An around-the-clock search for a missing submersible in the North Atlantic with five passengers aboard is desperately continuing as the vessel’s oxygen supply runs critically low and a targeted quest to pinpoint underwater noises has failed to locate the sub.
The tourist expedition, which was en route to view the wreck of the Titanic, went missing Sunday, and experts have said it was designed with a 96-hour supply of oxygen in case of emergencies.
The mission, now an international effort, has been focusing on an area where noises first detected Tuesday were heard again Wednesday by a Canadian aircraft that dropped sonobuoys into the water. Officials have said it’s unclear where the noises — which were described to The Times as a “rhythmic tapping,” like tapping on a hull — are originating and said analysts are reviewing data.
As the window to safely rescue the passengers closes, the search has expanded in size and capacity. On Thursday, the French Research Vessel L’Atalante deployed an underwater robot that can reach the depths of the ocean floor where the Titanic wreck lies. The Canadian vessel Horizon Arctic also launched a remote-operated vehicle to explore to the seafloor.
The search has spanned about 10,000 square miles, an area double the size of Massachusetts, and more than two miles below the surface.
Guillermo Sohnlein, the co-founder of OceanGate, which owns and operates the submersible, addressed the gravity of the situation a statement on Facebook on Thursday but said there’s still time for a safe rescue.
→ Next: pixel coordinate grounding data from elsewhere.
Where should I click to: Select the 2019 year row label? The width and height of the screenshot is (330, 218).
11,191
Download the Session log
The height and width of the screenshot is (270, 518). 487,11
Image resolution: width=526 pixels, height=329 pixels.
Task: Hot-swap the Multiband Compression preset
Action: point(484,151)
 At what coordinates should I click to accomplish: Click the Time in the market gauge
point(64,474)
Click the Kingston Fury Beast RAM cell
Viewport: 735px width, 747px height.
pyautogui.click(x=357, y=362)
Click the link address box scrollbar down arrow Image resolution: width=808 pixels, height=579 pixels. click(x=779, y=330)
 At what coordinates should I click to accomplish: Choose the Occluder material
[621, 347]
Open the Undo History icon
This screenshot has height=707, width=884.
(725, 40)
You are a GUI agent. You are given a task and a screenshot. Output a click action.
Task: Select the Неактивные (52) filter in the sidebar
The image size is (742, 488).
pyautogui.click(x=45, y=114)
“Today will be a critical day in this search and rescue mission, as the sub’s life support supplies are starting to run low,” said Sohnlein, who left the company in 2013. “I’m certain that [co-founder and Chief Executive] Stockton [Rush] and the rest of the crew realized days ago that the best thing they can do to ensure their rescue is to extend the limits of those supplies by relaxing as much as possible. I firmly believe that the time window available for their rescue is longer than what most people think.”
Officials leading the search have maintained optimism in the face of an incredibly complex operation unfolding in a remote area about 900 miles east of Cape Cod, Mass. In an interview on NBC’s “Today” show Thursday morning, Rear Adm. John Mauger of the U.S. Coast Guard reiterated the effort remains a search-and-rescue mission.
“People’s will to live really needs to be accounted for as well, and so [we] are continuing to search and proceed with rescue efforts,” he said.
Additional assets are traveling to the scene, including an underwater robot from deep-sea firm Magellan. In a statement on its website, the company, which said it was contacted for assistance by OceanGate early Monday, said it remains “100% focused on supporting the rescue mission to recover the submersible, using our knowledge of the specific site and our expertise operating at a depth considerably in advance of what is required for this incident.”
Several other Canadian vessels also are headed to the site, including coast guard ships and one with a mobile decompression chamber and medical personnel with deep-sea expertise.
The Polar Prince, the research vessel that launched the Titan submersible, and Deep Energy, a Bahamian research vessel, have also been on scene. Canadian and American aircraft are surveying the surface and using sonobuoys for underwater searches.
The tourist submersible Titan is shown on a previous mission. Search-and-rescue operations continue after the sub bound for the Titanic wreck site went missing in the North Atlantic.
(OceanGate )
The sub was reported missing after it lost contact with the Polar Prince about 1 hour and 45 minutes into its dive Sunday morning, the U.S. Coast Guard said.
The five people confirmed to be aboard are Rush, who was serving as the expedition’s pilot; Hamish Harding, chairman of Action Aviation, a Dubai-based aircraft dealer; Paul-Henry Nargeolet, a veteran and accomplished diver with more than 30 trips to the wreck site; and Pakistani businessman Shahzada Dawood and son Suleman. Harding and Nargeolet are members of the Explorers Club, according to the professional society.